Prior to the public announcement on Friday, Intel was kept in the dark with regards to Nokia’s plans to relegate MeeGo to a glorified R&D project, sources with knowledge of the situation tell TechCrunch Europe.
The U.S. chip maker, it appears, was caught off guard as were many media outlets and analysts – this publication aside – with the news that Nokia has forged a long term partnership with Microsoft that will see the handset maker adopt Windows Phone as its primary smartphone platform.
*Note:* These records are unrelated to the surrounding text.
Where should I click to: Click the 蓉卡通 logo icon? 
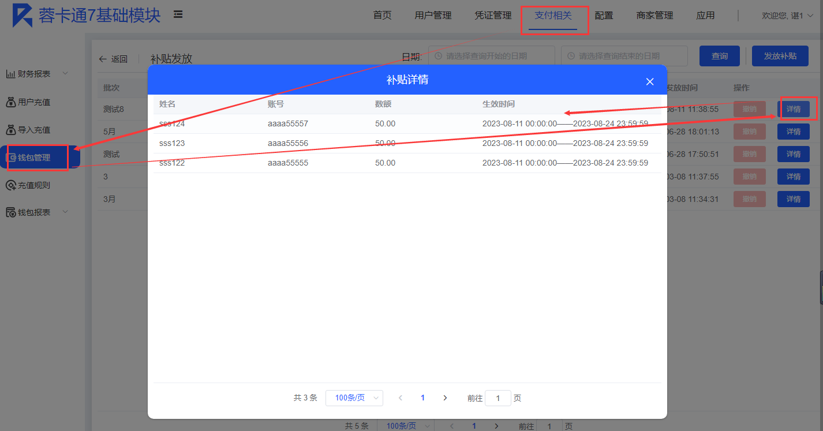pos(23,16)
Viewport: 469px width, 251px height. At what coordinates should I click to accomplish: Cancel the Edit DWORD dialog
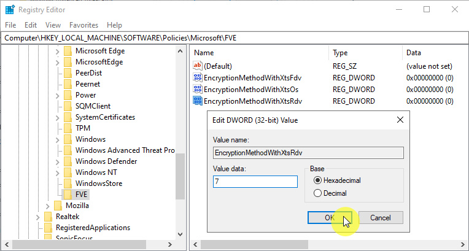pos(380,218)
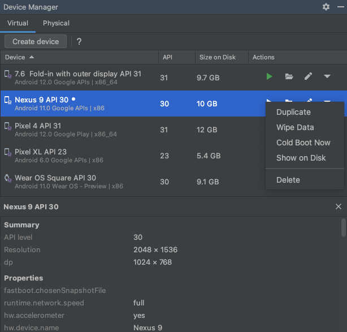Image resolution: width=347 pixels, height=332 pixels.
Task: Expand more actions for 7.6 Fold-in device
Action: click(x=327, y=76)
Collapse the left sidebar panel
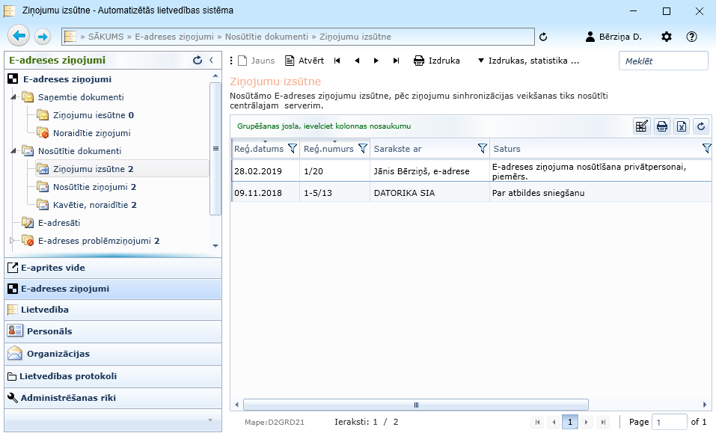The width and height of the screenshot is (716, 436). click(x=212, y=61)
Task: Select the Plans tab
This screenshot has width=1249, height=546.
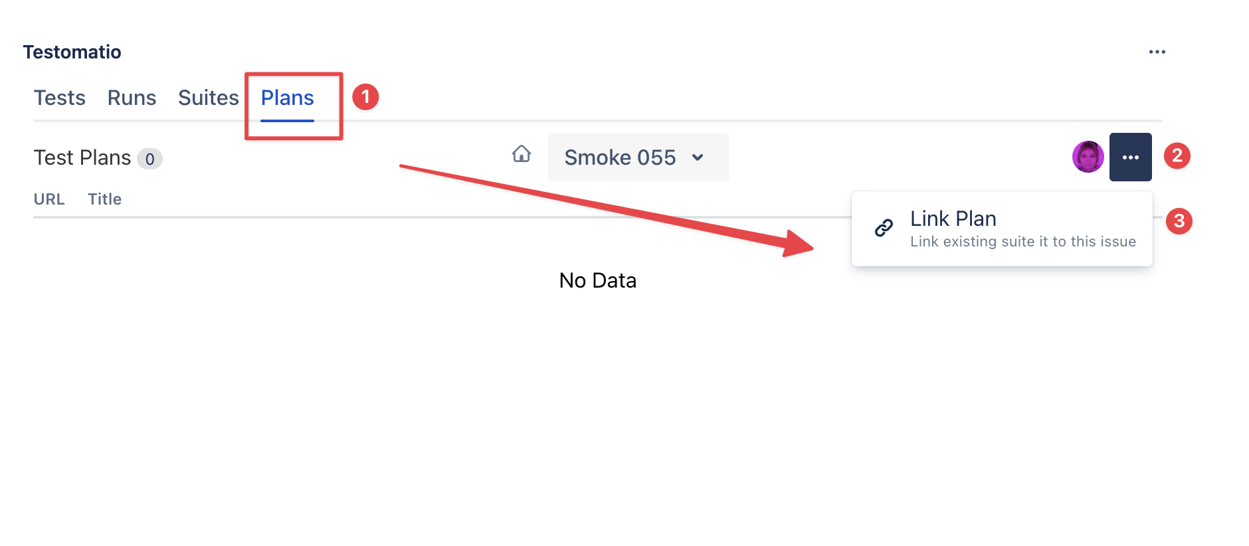Action: [287, 98]
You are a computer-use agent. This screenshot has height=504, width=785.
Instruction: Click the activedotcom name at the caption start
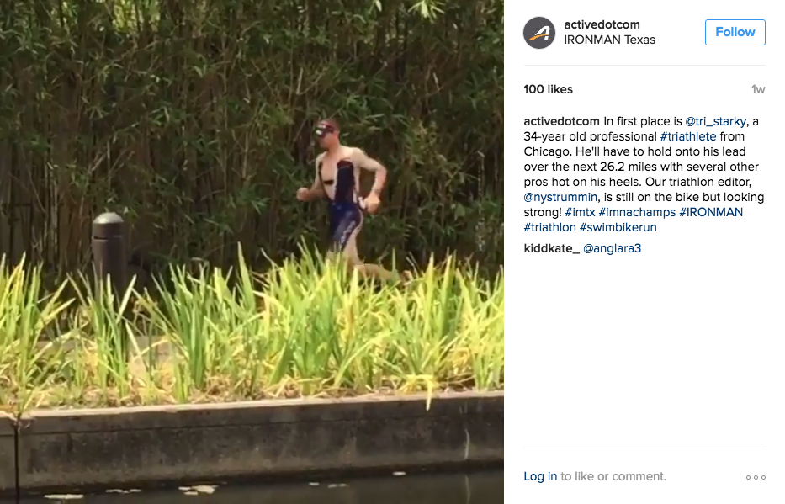(561, 122)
Intel, which along with Nokia is developing the MeeGo operating system, is said to be extremely concerned now that Nokia will inevitably reduce its engineering commitment, which it desperately needs, and where this leaves plans to get its Atom chip into smartphones and other mobile devices.
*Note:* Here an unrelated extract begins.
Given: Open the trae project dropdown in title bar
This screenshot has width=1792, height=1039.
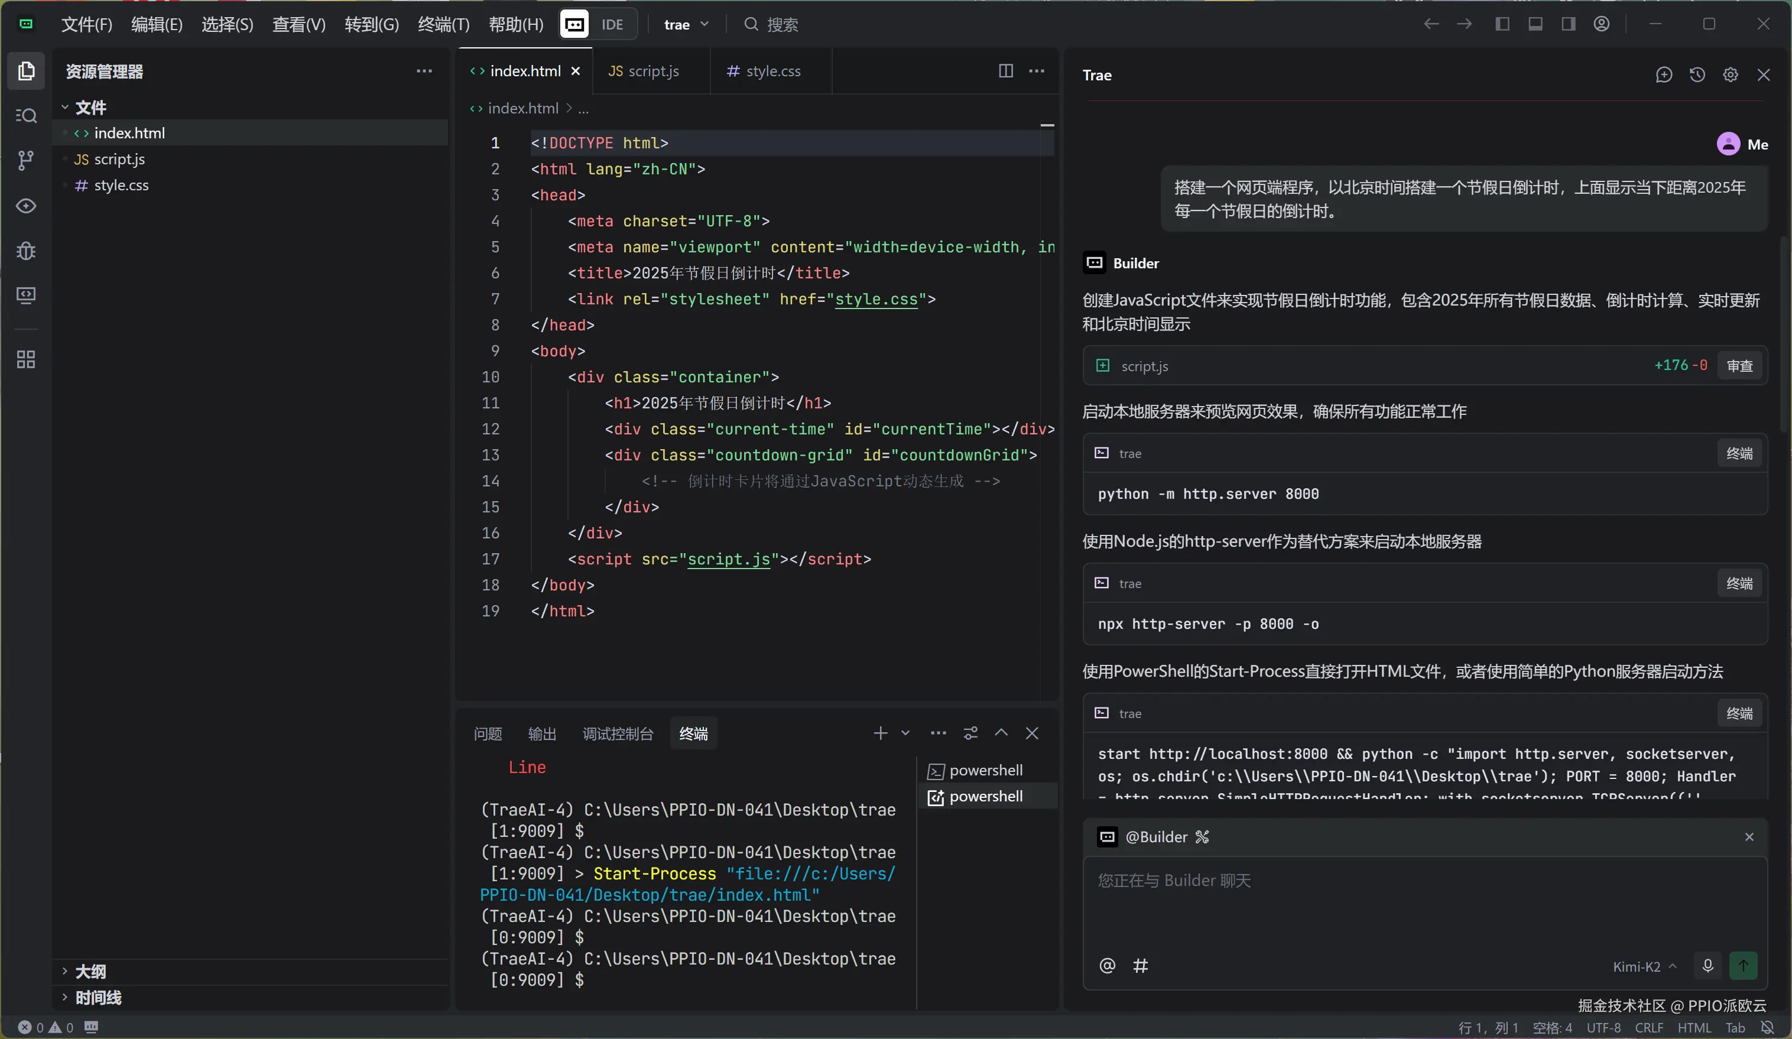Looking at the screenshot, I should [686, 24].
We’ve also learned that Nokia’s first MeeGo device, originally scheduled to be announced late last year, has been sent back to the drawing board by operators.
The problem, says our source, is in relation to the “flimsy” hardware keyboard mechanism, which fell short of operator standards. This is surprising as it’s thought to share a similar hinge to the N97 and E7, both of which were accepted by carriers, although it could be that MeeGo requires a larger CPU and battery compared to Symbian and therefore leaves less room in the chassis. As a result, the first MeeGo smartphone, thought to be the N9-00, has indeed been canned. Instead, a second (and possibly last) MeeGo smartphone on the roadmap – the N9-01 – sans physical keyboard will be pushed out first, as earlier reported by Engadget.
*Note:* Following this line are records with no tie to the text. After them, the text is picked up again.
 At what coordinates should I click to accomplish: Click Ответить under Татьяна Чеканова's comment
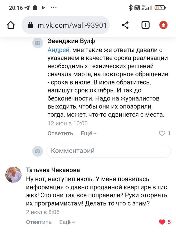[39, 222]
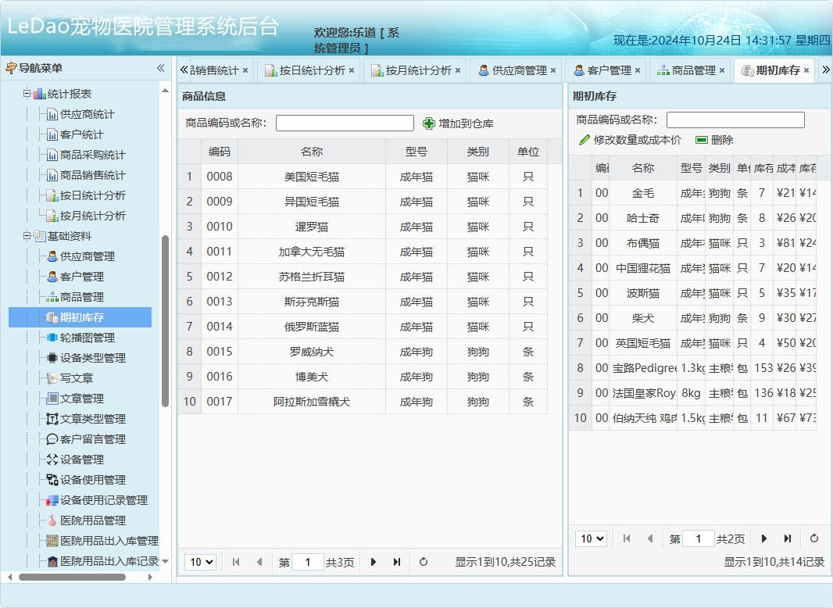833x608 pixels.
Task: Click the 商品编码或名称 search field
Action: click(344, 123)
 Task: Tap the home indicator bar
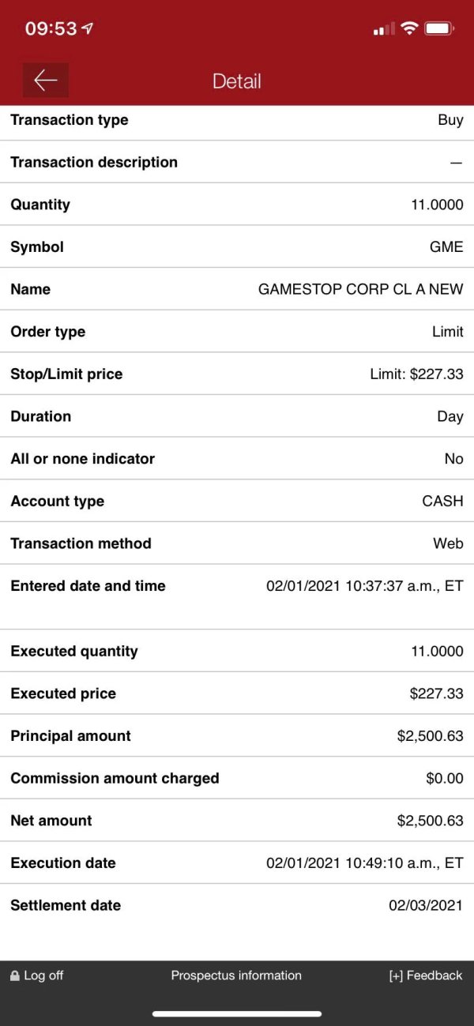(x=237, y=1013)
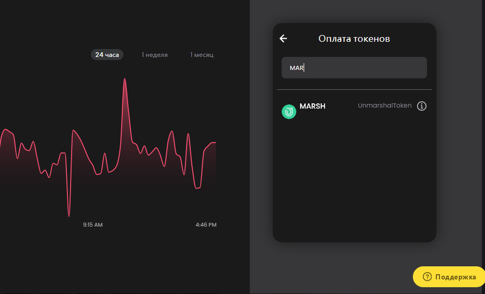
Task: Click the right end of the chart line
Action: point(215,143)
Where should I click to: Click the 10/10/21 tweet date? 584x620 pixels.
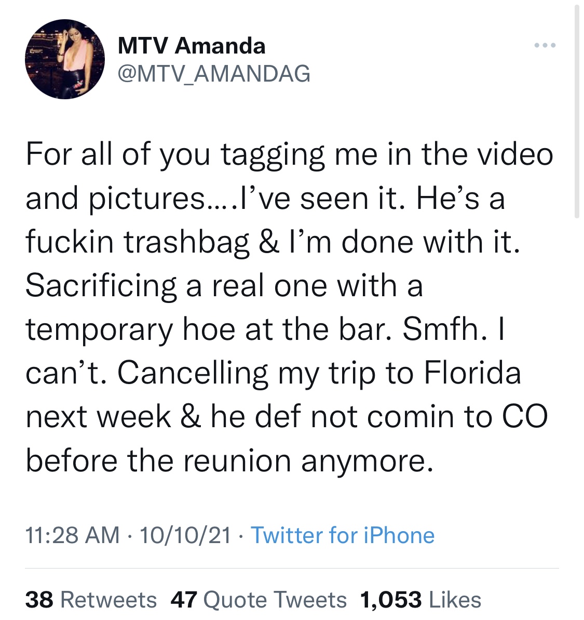pos(185,535)
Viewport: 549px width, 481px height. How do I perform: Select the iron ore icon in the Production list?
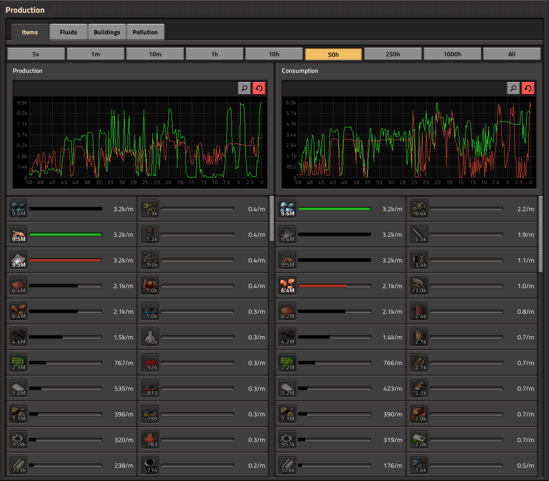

Interestingly, well-placed sources also tell us that the device won’t feature the stock MeeGo UI but instead one designed by “a three person external team rather than any of Nokia’s hundreds of internal designers.” It could be announced as early as tomorrow at Mobile World Congress.
While not creating quite the same fanfare as Nokia’s newly forged partnership with Microsoft, the tie-in with Intel to co-develop MeeGo announced just under a year ago was seen by the industry as a pretty big deal. It was hoped that the open-source OS would put Nokia back into a leadership position in the smartphone space as Symbian inevitably trickled down to lower-cost, mass-market devices, while in turn and somewhat ironically it would give Intel the heavyweight partner it needed to “catalyse” MeeGo’s ecosystem. It also added immediate credibility to the chip maker’s aim to put “Intel inside” smartphones, tablets and other types of converged devices.
Twelve months later, however, and it’s abundantly clear that Nokia is choosing to “catalyse” Microsoft’s Windows Phone ecosystem instead.